DOCTOR: That was close!
(Token appearance of mysterious phrase that will be half-assedly explained in the finale.)
Sub in a Crack and you’ve got a good chunk of Season Five.
Sure, some of this stuff happened in S5, but there was a lot more going on as well. Whereas much of the Tennant run was literally NOTHING BUT what I just listed.
Also, the thing I hated the most about the Tennant era, the constant reliance on half-assed deus ex machinas, was mostly gone this past season.
I thought that most of Season 5 was the usual mixed bag I expect from Dr. Who… some good, some bad, some great ideas, some odd contrivances… but the beginning and end were AWESOME. Far better than any of Davies’s “big start/finish” episodes IMHO.

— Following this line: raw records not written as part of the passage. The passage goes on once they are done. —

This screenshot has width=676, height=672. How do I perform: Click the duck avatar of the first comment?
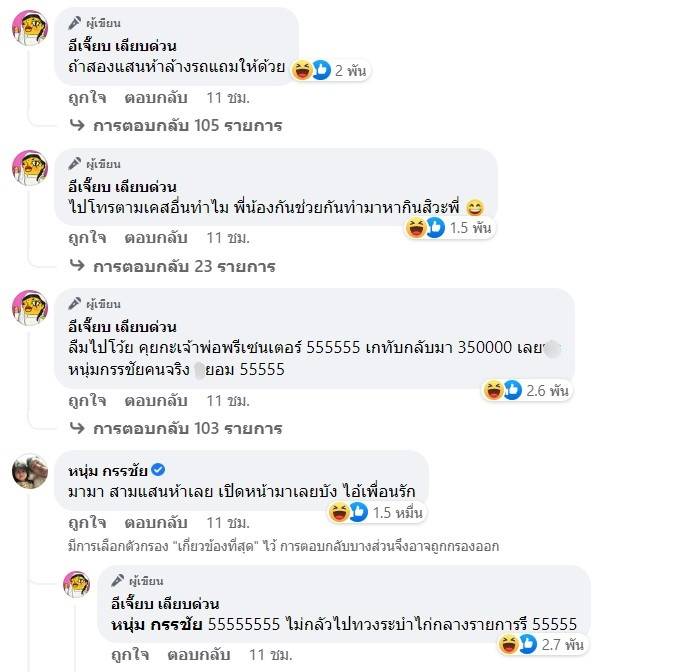30,28

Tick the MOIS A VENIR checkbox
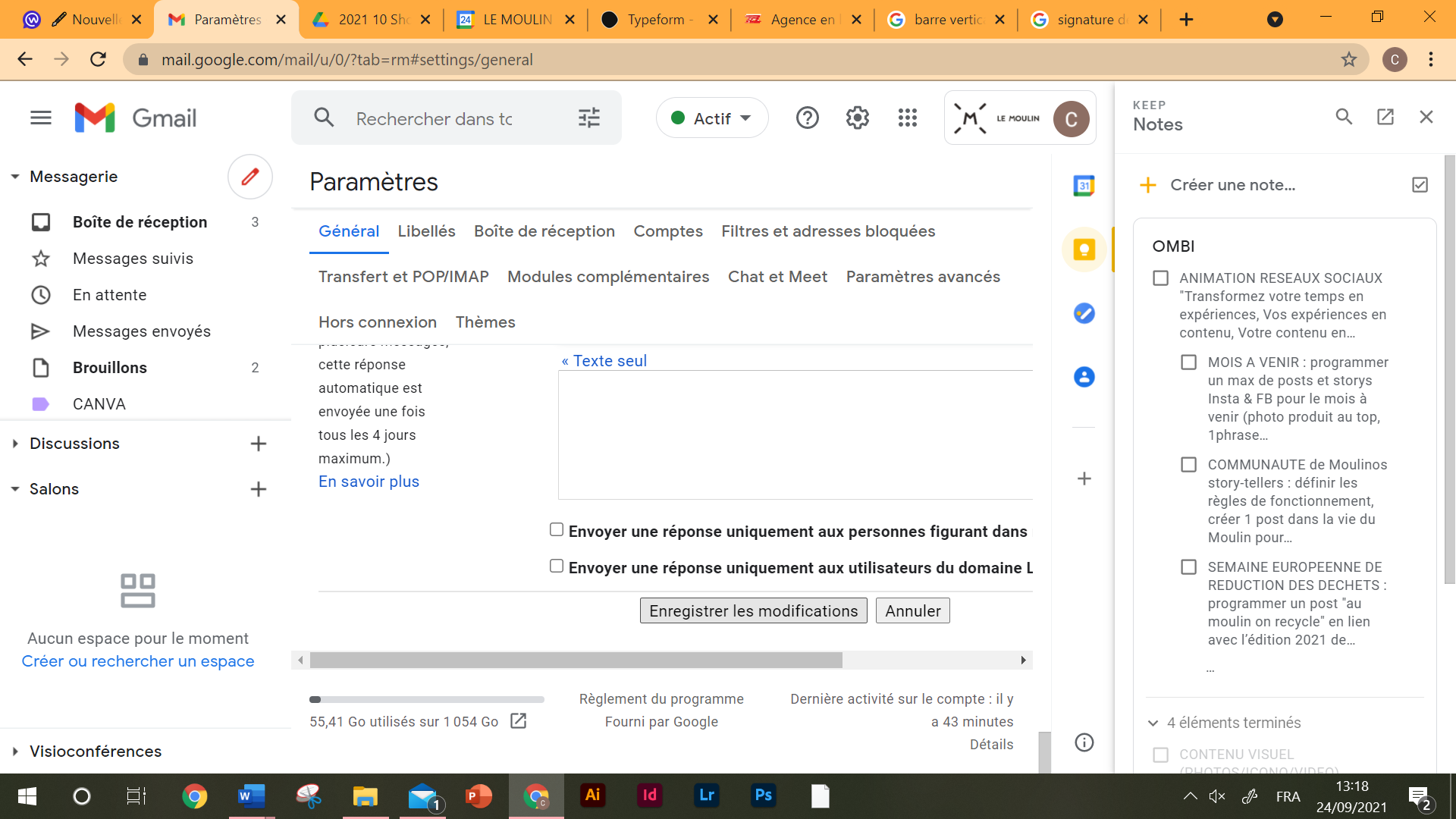click(1188, 362)
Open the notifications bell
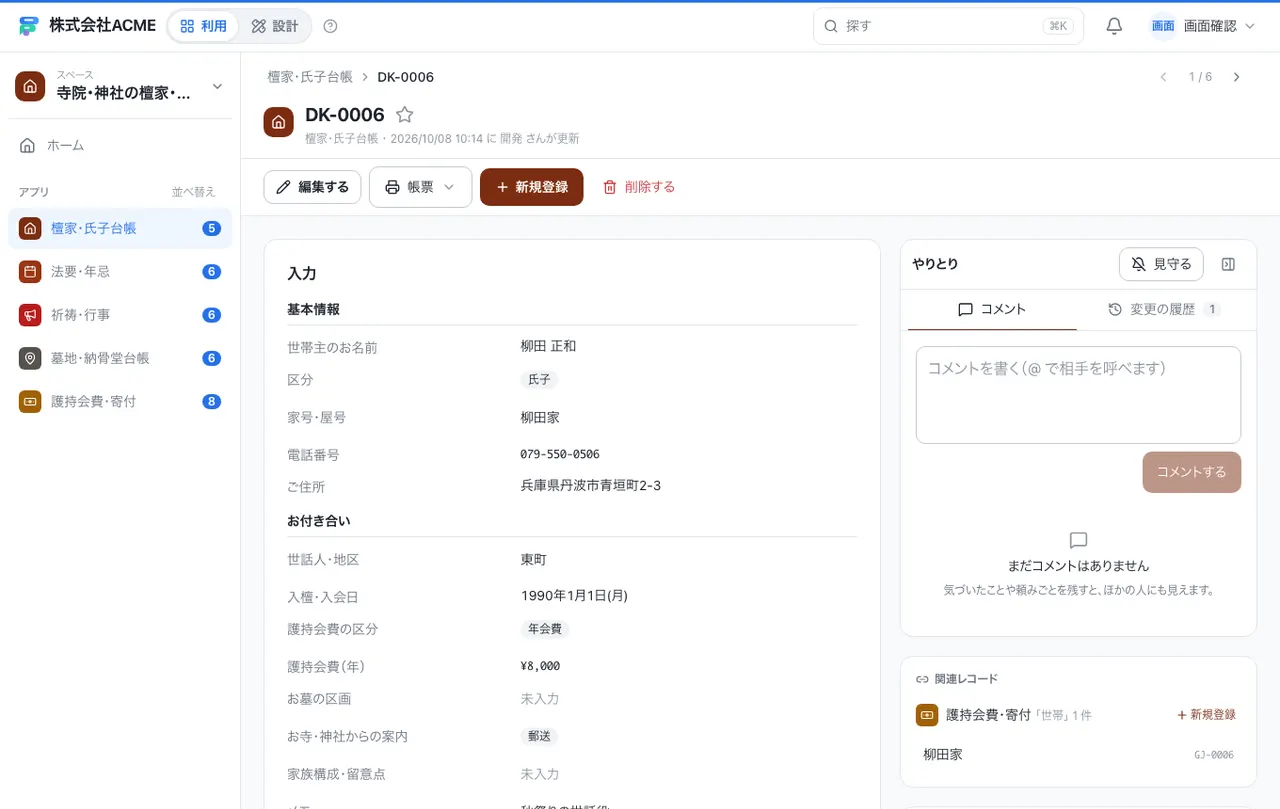 (x=1114, y=26)
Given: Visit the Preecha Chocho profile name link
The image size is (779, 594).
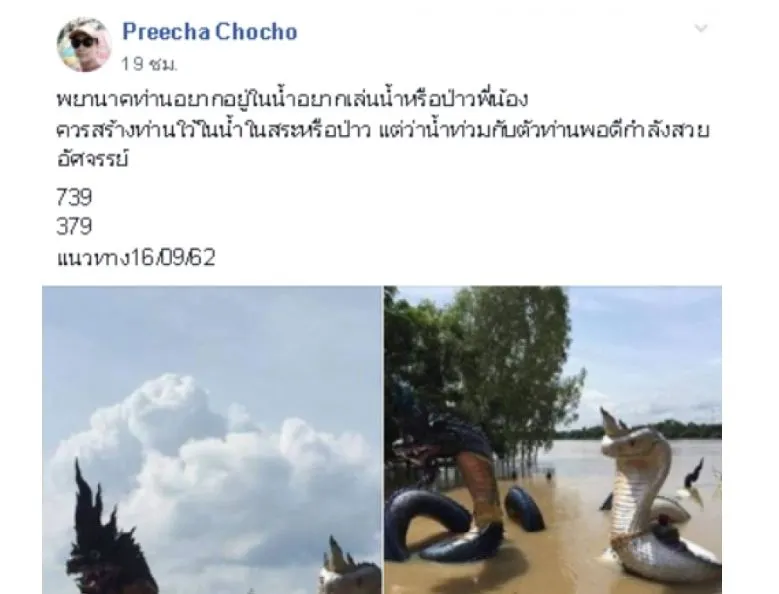Looking at the screenshot, I should [x=210, y=32].
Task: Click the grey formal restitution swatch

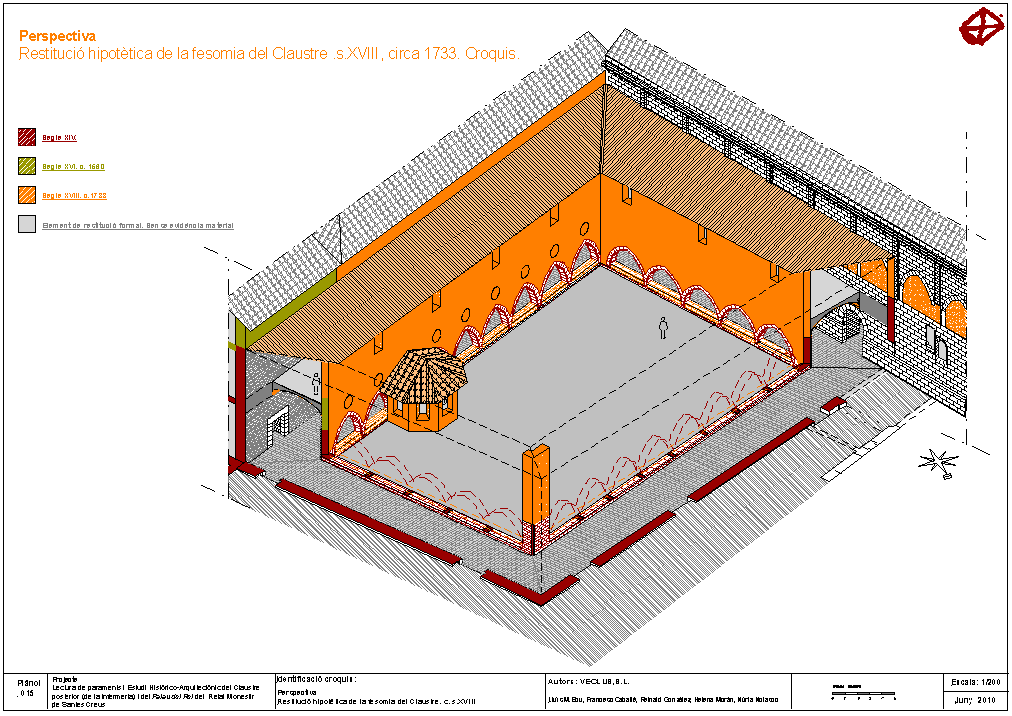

Oh and I liked that “Dream Master” or whatever he called himself episode.
And how perfect was that use of “something old, something new, something borrowed, something blue”? I mean, the TARDIS has been old, borrowed, and blue since the inception (there’s that word again) of the series… Moffatt just had to throw in a new TARDIS interior (the precedent for which had already been established) and bingo! Ingenious!
Oh, and has anyone tried that new set of “Ingenious” minigames by Knizia? They look interesting.
Janelle Monae is as hot to death as Matt Smith is criminally fucking boring. A young actor is fine, a young actor whose only settings are “emotional void” and “him and Karen Gillan are totally, totally hot for each other, no joke”, not s’much.
What gets me about Matt Smith is that he’s able to actually seem “alien” as opposed to “a rather weird human being.” It’s something not many Doctors have actually had.
Re: Animal Kingdom – MGK, do you mean when Smurf is in the car with Ezra?
In fact can they just have Janelle Monae be the doctor? Bam, two birds with one stone.
Animal Kingdom weird me out a little because a rather substantial amount of the movie is shot within locations two to three minutes walk from my apartment. Except for the parts that were shot outside my apartment.
All of which I never managed to notice.
I agree wholeheartedly on all the things except Matt Smith. Whether it’s Moffat’s writing, or Matt’s acting, I’m not 100% sure (although he’s missing my two favourite characteristics about the Doctor, his gravitas and dangerous destructive core ), but here’s a list of the 5 seasons best episodes IMHO.
Season 1
– The Empty Child/The Doctor Dances (Jack, and “Are you my mommy?”)
– Bad Wolf/The Parting of the Ways (Dalek fleet, and the GodLord of the Daleks)
Season 2
– Tooth and Claw (Torchwood beginning, the Queen)
– Doomsday (Daleks and Cybermen, and goodbye Rose, thank God)
Season 3
– Human Nature/Family of Blood (The Doctor/Human conundrum. The Horror of being the Doctor)
– Blink (Best Episode ever. Terrifying)
– The Sound of Drums/Last of the Time Lords (The Master is awesome. Loves me some Master)
Season 4 (This is my favourite season. I’ve learned to love Donna. The first of his companions to really stand up to him.)
– Fires of Pompeii (Donna standing up to the Doc. at the end)
– Planet of the Ood (Ood are scary. And the reversal at the end? Messed up.)
– The Unicorn and the Wasp (I like a good murder mystery and with the Doc in the middle?)
– Silence in the Library/Forest of the Dead (Books, Something from the shadows, and his wife)
– Midnight (I love a good one room box story, with humanities weakenesses on display)
Season 5
– The Beast Below (only time this season I really squirmed)
– The Lodger (The doctor trying to fit in. Excellent.)
– The Pandorica Opens/The Big Bang (Good end of season one.)
All this shows me is that Moffat/Matt Smith = Not riveting Doctor. I was never truly squirming or frightened this last season. The closest time was in The Beast Below.